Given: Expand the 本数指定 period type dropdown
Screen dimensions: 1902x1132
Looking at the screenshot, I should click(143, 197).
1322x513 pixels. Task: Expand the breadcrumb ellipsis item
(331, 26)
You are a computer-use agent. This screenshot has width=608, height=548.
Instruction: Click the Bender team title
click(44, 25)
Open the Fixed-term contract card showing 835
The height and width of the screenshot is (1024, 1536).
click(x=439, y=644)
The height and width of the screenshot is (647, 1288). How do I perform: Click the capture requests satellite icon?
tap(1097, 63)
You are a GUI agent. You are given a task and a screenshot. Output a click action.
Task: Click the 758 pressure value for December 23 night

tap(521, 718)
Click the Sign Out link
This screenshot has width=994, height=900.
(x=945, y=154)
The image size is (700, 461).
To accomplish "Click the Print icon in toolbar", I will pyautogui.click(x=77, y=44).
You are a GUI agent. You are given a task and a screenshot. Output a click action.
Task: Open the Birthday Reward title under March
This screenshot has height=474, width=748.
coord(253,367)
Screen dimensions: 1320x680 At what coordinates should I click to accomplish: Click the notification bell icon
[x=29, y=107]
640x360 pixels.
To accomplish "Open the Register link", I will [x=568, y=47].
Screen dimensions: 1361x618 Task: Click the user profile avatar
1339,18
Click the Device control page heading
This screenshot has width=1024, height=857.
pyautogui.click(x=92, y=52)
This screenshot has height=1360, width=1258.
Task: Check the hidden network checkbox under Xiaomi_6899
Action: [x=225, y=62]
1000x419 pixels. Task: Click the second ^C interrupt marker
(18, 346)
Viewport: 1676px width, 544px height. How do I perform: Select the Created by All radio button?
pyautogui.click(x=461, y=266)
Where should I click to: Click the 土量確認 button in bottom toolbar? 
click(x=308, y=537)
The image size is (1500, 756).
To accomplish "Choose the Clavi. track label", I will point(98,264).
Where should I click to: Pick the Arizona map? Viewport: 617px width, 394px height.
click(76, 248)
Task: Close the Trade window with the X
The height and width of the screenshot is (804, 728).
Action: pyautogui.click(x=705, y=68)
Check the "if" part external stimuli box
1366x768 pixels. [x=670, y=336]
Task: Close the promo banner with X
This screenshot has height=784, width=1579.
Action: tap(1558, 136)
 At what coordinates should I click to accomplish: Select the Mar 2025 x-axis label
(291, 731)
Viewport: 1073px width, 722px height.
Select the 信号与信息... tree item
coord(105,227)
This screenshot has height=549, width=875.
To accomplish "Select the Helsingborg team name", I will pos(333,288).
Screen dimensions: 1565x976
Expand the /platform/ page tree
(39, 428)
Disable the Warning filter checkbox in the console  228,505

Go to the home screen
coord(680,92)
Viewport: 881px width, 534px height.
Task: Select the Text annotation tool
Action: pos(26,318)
== == ==
→ **EXERCISE PROMPT**: What lines above contain the word "with"? Return each such line.

→ **EXERCISE OUTPUT**:
Task: Close the Trade window with the X
Task: Close the promo banner with X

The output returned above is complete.